"But I am sure I have always thought of Christmas time, when it has come round -- apart from the veneration due to its sacred name and origin, if anything belonging to it can be apart from that -- as a good time; a kind, forgiving, charitable, pleasant time: the only time I know of, in the long calendar of the year, when men and women seem by one consent to open their shut-up hearts freely, and to think of people below them as if they really were fellow-passengers to the grave, and not another race of creatures bound on other journeys. " - Charles Dickens, A Christmas Carol
Got this in the mail recently, and it made me think a bit more than the collective brain efforts of the past month. I don't agree with it entirely, mostly because it has too much of a capitalist-prole slant (duh it's Dickens), but also because in the middle of my church switching saga, I feel more like the race of creatures bound on another journey and leaving my fellow passengers to the grave behind.
And so, I would tend to identify more with this:
"If I could work my will," said Scrooge indignantly, "every idiot who goes about with 'Merry Christmas' on his lips, should be boiled with his own pudding, and buried with a stake of holly through his heart.

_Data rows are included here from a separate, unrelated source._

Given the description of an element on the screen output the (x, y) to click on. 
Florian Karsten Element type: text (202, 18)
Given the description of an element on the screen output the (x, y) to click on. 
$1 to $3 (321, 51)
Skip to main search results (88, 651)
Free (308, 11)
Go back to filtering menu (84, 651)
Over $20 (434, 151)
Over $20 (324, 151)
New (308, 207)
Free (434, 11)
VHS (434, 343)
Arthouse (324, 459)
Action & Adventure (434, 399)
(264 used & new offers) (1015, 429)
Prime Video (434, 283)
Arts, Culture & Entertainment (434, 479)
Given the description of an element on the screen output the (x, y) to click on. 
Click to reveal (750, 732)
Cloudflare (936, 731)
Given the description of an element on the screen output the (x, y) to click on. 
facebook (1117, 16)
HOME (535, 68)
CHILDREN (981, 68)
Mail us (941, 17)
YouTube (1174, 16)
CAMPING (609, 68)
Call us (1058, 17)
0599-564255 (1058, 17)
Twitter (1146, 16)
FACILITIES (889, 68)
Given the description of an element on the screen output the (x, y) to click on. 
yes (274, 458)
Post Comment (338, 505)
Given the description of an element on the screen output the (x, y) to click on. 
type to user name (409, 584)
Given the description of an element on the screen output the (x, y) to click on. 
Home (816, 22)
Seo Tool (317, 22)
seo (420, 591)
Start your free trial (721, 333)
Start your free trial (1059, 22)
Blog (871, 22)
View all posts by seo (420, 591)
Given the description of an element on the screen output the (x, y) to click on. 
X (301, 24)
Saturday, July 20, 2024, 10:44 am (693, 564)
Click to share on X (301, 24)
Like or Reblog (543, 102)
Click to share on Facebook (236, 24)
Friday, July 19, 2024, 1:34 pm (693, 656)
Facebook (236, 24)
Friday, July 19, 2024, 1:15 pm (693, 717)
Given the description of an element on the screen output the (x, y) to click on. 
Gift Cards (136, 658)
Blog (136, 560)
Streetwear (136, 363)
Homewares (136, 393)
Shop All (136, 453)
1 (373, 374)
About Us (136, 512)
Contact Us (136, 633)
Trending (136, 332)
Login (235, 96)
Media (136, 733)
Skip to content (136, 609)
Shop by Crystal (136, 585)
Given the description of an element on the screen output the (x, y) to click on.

He should!"
Celebration of God's grace, yes; but ultimately I think it's more a cause for mourning - that we should have caused Him the trouble in the first place, and that he had to die for people who often take his sacrifice for granted, who get distracted by the poor imitation of His gift giving and trivialise its significance with festivities. I suppose it's quite a harsh stance to take and I suppose most people aren't like that (hopefully), and I could just attribute this crap to my crabby mood, but I think it does apply a lot ot myself to. Christmas for me is largely a time for introspection, and I suppose it brings to light all the deficiencies which I then get irritated at. The plague of introverted-ness.